**Description of the task:**
Set down the entries that follow exactly as written, leaving out any images.

**Data to use:**
--- START ---
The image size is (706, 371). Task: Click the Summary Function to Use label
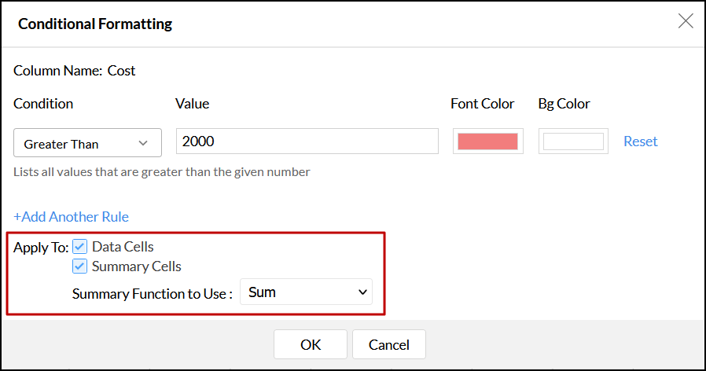[x=153, y=293]
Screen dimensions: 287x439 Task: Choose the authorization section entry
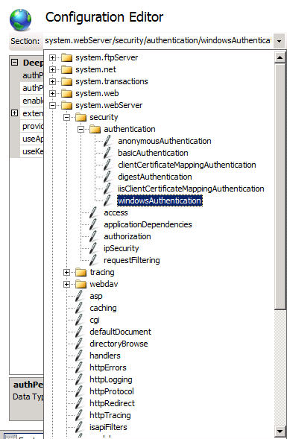tap(127, 236)
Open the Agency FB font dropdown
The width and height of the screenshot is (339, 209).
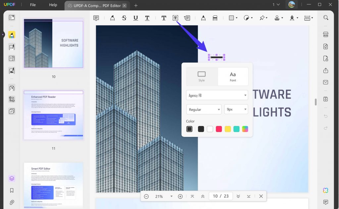[217, 95]
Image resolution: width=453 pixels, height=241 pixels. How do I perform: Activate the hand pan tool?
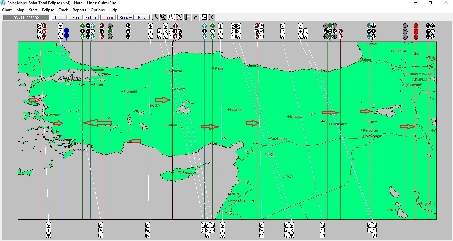click(171, 17)
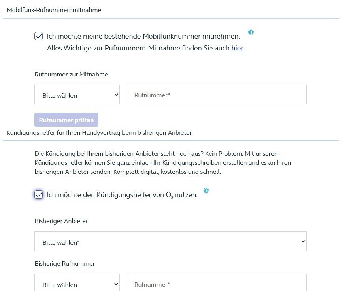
--- END ---
**Solution below:**
The image size is (706, 371). Task: Click the Summary Function to Use label
[x=153, y=293]
Screen dimensions: 287x439 Task: Choose the authorization section entry
tap(127, 236)
Open the Agency FB font dropdown
The width and height of the screenshot is (339, 209).
[217, 95]
Image resolution: width=453 pixels, height=241 pixels. How do I perform: Activate the hand pan tool?
click(171, 17)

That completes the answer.